Szef MSZ Luksemburga Jean Asselborn, członek Socjalistycznej Partii Robotników, straszy Polskę europejskim ostracyzmem. Ten lansowany przez media na wpływowego gracza polityk, nie piastujący jednak w istocie żadnego ważnego urzędu, już w przeszłości ,,zasłynął'' ostrą i niepoważną krytyką państw Europy Środkowo-Wschodniej.


,,Polska otrzyma w latach 2014 - 2020 od UE około 73 mld euro funduszy, a kwota ta nie uwzględnia subwencji dla rolników. Jestem za tym, by za pomocą tych funduszy wyrównywać poziom życia w UE. Ale pieniędzy tych nie można używane do wspierania państwa nieprzestrzegającego prawa. Nie jesteśmy przecież masochistami'' - powiedział dosłownie Asselborn w rozmowie z poczytnym niemieckim portalem Spiegel Online.

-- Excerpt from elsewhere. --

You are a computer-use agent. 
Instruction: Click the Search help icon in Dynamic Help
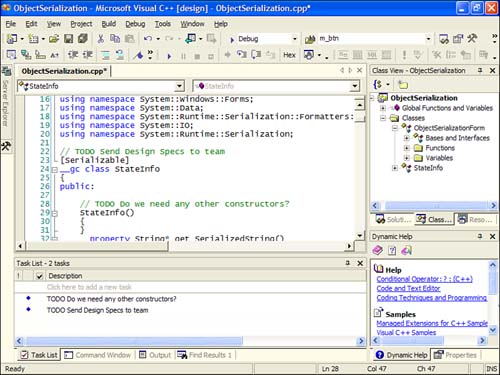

Asselborn mówił także o nowym rządzie Austrii kierowanym przez kanclerza Sebastiana Kurza z chadeckiej ÖVP i wicekanclerza Heinza-Christiana Strache z narodowo-liberalnej FPÖ. Jak przekonywa, państwo to mogłoby dołączyć do Grupy Wyszehradzkiej przynajmniej w sprawie uchodźców, a to jego zdaniem miałoby potencjał rozsadzenia Unii Europejskiej.